Exercise goal>
Gather each line of the entries below that includes "computer".

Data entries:
══════════

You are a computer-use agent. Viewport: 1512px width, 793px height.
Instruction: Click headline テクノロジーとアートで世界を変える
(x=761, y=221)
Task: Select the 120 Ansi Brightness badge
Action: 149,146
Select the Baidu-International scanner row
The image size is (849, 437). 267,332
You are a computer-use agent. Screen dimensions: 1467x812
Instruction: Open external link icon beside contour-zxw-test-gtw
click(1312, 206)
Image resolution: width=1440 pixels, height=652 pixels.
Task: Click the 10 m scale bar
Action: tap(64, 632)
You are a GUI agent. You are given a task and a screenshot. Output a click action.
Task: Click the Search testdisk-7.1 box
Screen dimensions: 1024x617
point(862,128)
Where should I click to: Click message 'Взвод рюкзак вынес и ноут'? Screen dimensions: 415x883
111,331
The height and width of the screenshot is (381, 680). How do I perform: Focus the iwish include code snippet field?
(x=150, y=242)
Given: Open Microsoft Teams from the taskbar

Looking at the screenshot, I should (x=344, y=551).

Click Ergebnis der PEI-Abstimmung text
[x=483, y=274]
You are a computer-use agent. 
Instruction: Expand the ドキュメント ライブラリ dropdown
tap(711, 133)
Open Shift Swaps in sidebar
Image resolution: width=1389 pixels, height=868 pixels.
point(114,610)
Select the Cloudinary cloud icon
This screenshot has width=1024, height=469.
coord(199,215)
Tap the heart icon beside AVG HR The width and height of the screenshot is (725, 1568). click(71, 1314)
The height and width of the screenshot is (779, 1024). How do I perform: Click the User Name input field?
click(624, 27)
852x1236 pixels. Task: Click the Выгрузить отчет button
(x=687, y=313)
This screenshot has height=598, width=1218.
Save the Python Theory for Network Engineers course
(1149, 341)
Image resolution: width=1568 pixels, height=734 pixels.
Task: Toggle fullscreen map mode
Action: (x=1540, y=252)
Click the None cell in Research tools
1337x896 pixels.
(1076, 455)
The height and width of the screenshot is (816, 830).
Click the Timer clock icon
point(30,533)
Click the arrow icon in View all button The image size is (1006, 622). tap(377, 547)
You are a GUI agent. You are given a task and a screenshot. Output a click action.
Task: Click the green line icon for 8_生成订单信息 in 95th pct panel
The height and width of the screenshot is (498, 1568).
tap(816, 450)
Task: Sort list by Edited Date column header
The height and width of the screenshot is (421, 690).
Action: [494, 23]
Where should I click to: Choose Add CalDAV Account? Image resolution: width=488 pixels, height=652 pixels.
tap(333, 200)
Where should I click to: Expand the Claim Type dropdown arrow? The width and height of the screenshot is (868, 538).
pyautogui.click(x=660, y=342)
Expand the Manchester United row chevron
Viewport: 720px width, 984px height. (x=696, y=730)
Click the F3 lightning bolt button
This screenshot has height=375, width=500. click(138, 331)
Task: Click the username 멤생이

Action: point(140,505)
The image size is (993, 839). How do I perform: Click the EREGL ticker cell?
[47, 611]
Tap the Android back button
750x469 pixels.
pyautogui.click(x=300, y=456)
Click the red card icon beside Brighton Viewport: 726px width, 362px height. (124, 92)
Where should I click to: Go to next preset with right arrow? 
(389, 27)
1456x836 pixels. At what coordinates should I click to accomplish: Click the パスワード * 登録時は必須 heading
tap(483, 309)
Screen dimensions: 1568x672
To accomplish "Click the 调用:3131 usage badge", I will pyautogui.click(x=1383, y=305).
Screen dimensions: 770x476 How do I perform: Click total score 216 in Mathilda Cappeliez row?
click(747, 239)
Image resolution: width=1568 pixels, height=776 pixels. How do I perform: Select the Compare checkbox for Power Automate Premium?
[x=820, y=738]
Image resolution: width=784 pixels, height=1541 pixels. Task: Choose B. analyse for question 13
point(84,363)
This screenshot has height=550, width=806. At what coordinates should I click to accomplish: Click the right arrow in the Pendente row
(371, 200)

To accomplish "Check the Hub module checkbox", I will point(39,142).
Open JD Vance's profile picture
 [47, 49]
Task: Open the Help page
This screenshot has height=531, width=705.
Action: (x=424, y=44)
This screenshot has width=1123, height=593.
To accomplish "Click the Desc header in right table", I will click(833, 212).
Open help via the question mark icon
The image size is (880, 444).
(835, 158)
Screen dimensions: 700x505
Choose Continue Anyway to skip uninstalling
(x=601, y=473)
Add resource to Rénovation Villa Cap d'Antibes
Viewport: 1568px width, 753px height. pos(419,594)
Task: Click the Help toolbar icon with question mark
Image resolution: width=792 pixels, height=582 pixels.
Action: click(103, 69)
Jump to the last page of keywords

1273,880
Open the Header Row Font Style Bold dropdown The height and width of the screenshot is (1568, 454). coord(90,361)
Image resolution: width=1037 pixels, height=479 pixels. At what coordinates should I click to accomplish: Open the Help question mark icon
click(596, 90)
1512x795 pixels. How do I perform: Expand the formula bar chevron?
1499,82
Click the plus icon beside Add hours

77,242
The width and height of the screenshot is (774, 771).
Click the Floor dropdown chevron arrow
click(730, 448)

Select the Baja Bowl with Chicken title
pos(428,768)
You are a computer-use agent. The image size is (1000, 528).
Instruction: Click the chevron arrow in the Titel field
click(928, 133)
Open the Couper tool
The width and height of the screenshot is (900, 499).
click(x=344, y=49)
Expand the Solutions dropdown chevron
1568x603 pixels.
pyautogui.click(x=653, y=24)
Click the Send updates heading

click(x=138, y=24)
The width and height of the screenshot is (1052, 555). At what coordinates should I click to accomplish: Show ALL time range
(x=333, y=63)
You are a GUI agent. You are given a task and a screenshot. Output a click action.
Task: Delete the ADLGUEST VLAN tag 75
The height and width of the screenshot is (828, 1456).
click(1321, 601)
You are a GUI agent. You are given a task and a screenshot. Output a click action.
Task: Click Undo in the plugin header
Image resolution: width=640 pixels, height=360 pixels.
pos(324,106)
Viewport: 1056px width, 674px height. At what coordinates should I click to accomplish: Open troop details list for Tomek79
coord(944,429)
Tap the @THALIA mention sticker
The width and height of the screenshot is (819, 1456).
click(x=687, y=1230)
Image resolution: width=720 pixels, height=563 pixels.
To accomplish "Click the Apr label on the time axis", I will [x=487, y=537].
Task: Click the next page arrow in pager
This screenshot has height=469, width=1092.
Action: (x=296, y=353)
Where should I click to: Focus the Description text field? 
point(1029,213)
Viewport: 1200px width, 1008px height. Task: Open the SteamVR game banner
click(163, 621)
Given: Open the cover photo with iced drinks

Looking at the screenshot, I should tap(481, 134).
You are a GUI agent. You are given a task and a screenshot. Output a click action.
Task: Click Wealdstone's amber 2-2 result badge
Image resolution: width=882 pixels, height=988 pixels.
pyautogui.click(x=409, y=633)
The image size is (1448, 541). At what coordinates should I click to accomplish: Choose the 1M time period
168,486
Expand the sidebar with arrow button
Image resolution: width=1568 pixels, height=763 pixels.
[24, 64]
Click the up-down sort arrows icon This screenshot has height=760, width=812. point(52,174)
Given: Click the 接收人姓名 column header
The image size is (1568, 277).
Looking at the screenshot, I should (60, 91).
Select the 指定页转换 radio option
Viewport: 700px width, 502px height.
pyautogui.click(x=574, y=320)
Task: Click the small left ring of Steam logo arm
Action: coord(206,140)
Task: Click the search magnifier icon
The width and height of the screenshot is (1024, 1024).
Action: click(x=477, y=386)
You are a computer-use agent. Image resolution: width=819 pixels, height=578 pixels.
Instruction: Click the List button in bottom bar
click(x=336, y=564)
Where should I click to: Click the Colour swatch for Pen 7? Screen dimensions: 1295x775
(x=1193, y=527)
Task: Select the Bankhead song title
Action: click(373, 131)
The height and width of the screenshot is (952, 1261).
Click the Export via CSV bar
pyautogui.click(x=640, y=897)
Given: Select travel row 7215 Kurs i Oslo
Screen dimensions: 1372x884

══════════

Result for this exercise>
You are a computer-use agent. Viewport: 1512px width, 793px height.
You are a computer-use agent. Screen dimensions: 1467x812
You are a computer-use agent. 
You are a computer-use agent. The image size is (1000, 528).
You are a computer-use agent. Image resolution: width=819 pixels, height=578 pixels.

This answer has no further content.